_Records drawn from a dataset_:
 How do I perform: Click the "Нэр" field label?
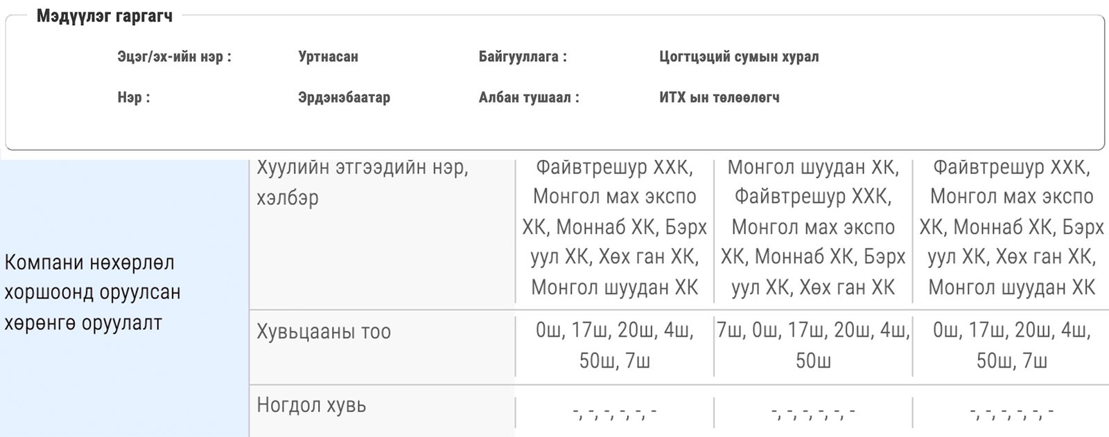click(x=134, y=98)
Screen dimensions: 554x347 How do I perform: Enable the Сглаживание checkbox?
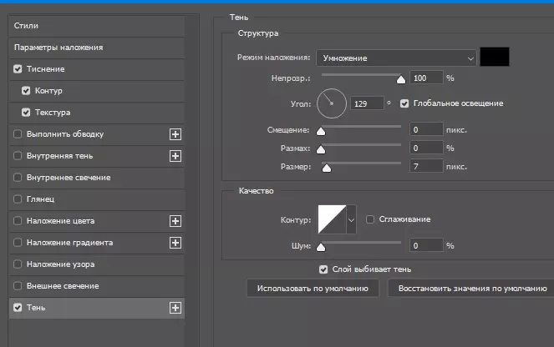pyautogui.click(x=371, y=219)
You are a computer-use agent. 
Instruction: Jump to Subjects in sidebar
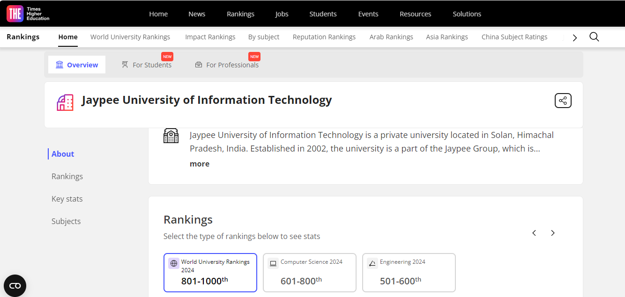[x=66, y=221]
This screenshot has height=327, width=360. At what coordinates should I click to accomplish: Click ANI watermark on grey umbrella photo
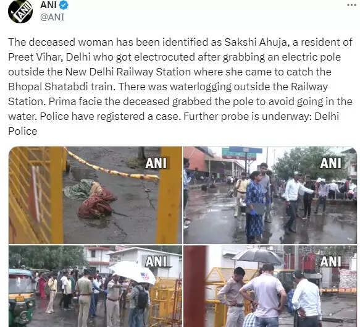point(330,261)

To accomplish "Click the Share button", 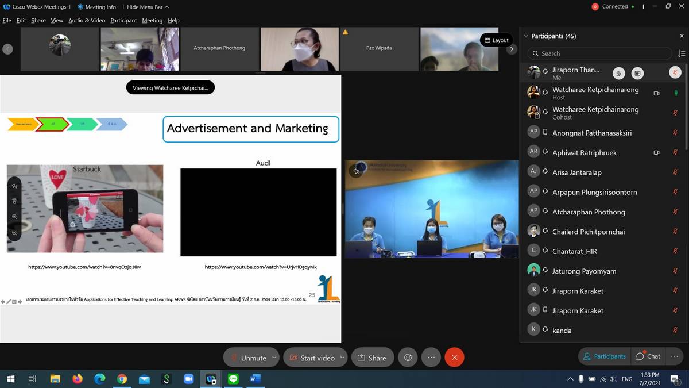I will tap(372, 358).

* * *

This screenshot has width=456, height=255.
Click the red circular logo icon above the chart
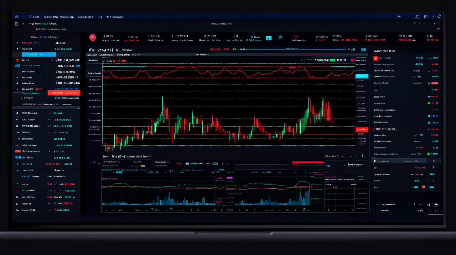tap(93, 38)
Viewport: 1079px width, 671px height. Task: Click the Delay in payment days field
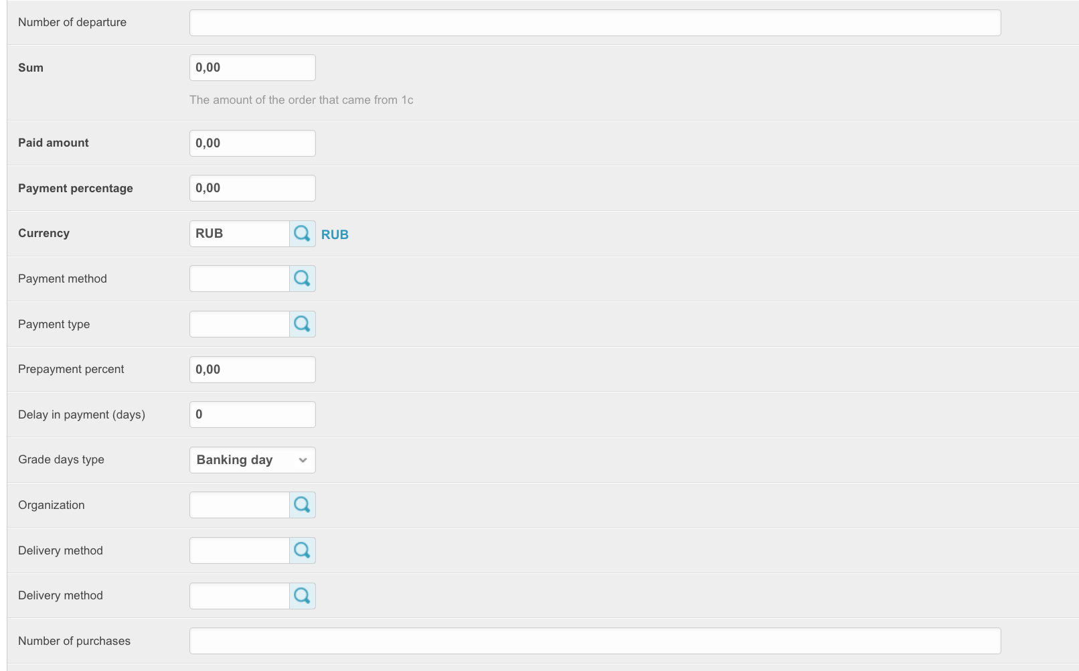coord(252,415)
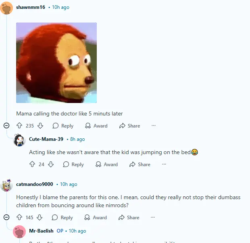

_WHAT THE EXERCISE ASKS_: Would you copy the lines above exactly, starting with the one that has "How do I perform: Click" and ending with the one that has "You are a computer-use agent.", both included, without the pictures?

_EXERCISE SOLUTION_:
 How do I perform: Click the "Нэр" field label?
click(x=134, y=98)
Screen dimensions: 554x347 How do I perform: Enable the Сглаживание checkbox?
pyautogui.click(x=371, y=219)
You are a computer-use agent. 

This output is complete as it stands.